- Main
Essays on Trade Dynamics
- BEZERRA DE GOES, CARLOS ANDRE
- Advisor(s): Muendler, Marc
Abstract
This dissertation lies on the intersection between international trade and macroeconomics. It brings together time and space. Its chapters embed growth or adjustment over time, emphasized in macroeconomics, into trade models, which focus on the distribution of economic activity over space.
Chapter 1 shows that a plausibly exogenous increase in market access increases the probability of product innovation in the context of the European Union enlargement. Then, it rationalizes this finding through a new quantitative framework that integrates the forces of specialization and market size and nests the Eaton-Kortum trade model and the Romer growth model as special cases. In this framework, the product innovation growth rate increases with higher market access. The key result is an analytical expression to decompose gains from trade into dynamic and static components. A quantitative version of the model suggests that the EU enlargement increased its long-run yearly growth rate by 0.10pp; and dynamic gains account for as much as 90% of total gains from trade.
Chapter 2 focuses on the potential effects of global and persistent geopolitical conflicts on trade, technological innovation, and economic growth. In conventional trade models, the welfare costs of such conflicts are modest. Using a dynamic trade model, it shows that welfare losses of a decoupling of the global economy can be drastic, as large as 12% in 20 years for some regions, with more significant losses in lower-income countries. Two mechanisms are essential to capture these effects: technological diffusion and input-output linkages, both of which magnify welfare losses.

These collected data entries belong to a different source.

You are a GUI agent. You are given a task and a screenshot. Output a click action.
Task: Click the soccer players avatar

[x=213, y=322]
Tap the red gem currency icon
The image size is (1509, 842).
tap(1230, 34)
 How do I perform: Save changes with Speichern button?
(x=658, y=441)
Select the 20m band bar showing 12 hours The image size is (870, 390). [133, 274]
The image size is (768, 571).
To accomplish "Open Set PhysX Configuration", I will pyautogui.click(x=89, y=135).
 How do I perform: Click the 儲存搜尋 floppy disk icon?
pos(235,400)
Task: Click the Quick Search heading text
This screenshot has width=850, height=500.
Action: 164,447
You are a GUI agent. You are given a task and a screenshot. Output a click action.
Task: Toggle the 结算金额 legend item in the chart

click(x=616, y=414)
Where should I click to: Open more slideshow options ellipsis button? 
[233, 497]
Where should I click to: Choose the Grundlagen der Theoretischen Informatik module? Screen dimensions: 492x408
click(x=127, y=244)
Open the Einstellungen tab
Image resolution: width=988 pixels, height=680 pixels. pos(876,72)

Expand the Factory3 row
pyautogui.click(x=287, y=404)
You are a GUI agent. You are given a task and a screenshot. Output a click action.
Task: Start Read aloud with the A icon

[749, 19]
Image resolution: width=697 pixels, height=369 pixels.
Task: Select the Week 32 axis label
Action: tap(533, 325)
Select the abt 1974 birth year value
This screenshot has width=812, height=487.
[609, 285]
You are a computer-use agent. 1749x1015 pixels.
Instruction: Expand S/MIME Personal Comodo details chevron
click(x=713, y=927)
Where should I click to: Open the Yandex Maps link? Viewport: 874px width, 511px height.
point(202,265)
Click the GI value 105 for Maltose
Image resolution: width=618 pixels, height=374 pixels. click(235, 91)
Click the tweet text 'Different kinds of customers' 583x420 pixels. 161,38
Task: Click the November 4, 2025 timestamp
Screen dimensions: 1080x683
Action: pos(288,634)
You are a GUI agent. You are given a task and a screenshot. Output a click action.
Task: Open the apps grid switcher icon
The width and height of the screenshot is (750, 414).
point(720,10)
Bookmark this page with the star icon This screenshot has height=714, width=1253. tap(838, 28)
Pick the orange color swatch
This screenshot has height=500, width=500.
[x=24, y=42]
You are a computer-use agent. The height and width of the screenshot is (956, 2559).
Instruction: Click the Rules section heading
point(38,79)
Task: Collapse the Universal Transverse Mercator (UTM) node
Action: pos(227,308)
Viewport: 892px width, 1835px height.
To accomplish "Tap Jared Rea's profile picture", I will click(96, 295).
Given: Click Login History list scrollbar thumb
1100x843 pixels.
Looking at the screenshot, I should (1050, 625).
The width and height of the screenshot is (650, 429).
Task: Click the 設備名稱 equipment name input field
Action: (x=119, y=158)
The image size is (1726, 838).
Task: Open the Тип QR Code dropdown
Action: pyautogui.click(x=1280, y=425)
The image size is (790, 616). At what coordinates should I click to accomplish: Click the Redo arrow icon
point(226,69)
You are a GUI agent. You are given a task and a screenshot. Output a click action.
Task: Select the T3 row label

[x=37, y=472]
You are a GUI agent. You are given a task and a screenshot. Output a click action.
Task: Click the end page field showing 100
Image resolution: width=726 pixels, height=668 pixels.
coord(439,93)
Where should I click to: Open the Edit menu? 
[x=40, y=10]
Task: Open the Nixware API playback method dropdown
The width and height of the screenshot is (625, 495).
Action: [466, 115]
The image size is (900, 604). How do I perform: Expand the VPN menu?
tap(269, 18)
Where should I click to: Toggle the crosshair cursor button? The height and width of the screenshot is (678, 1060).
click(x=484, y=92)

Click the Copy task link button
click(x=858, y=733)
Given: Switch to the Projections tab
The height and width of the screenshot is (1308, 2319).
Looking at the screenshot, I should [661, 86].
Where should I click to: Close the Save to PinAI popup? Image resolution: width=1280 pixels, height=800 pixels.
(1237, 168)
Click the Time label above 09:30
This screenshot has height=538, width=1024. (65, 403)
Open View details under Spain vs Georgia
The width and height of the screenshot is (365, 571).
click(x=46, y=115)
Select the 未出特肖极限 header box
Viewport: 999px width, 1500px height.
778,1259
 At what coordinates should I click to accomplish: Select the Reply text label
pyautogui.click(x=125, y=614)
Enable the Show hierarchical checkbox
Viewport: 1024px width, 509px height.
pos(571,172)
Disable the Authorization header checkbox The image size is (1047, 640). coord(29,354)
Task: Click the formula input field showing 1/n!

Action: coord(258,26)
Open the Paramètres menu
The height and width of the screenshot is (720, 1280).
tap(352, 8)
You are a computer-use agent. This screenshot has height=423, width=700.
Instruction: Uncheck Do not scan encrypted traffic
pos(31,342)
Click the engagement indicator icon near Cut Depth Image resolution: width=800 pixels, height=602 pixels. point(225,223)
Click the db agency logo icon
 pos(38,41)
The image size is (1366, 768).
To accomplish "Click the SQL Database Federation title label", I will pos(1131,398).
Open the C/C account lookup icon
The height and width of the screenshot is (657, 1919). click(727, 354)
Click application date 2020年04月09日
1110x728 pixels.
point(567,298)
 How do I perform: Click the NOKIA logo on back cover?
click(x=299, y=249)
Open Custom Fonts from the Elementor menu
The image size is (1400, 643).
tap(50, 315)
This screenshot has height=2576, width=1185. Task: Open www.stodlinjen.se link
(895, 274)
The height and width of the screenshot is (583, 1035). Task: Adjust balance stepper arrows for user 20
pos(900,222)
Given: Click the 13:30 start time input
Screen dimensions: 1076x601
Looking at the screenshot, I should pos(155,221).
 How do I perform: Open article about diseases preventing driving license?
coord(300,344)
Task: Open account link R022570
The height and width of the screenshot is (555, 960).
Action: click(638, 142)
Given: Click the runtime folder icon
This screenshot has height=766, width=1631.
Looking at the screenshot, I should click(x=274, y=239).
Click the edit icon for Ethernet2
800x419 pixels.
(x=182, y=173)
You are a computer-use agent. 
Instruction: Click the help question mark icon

Chapter 3 proposes a new theory explaining why trade flows adjust slowly after a shock. The model features staggered sourcing decisions, nests the Eaton-Kortum model as the limiting long-run case, and provides a quantitative framework that accounts for the time-varying trade elasticity. In doing so, it microfounds the gap between empirical estimates of the trade elasticity in the short and long run. Simulations in the context of the US-China trade war suggest that the short-run welfare impact can be smaller than the long-run level for the United States but larger for China despite the same low short-run trade elasticity, while third countries such as Mexico and Vietnam may experience welfare losses in the short run but welfare gains in the long term.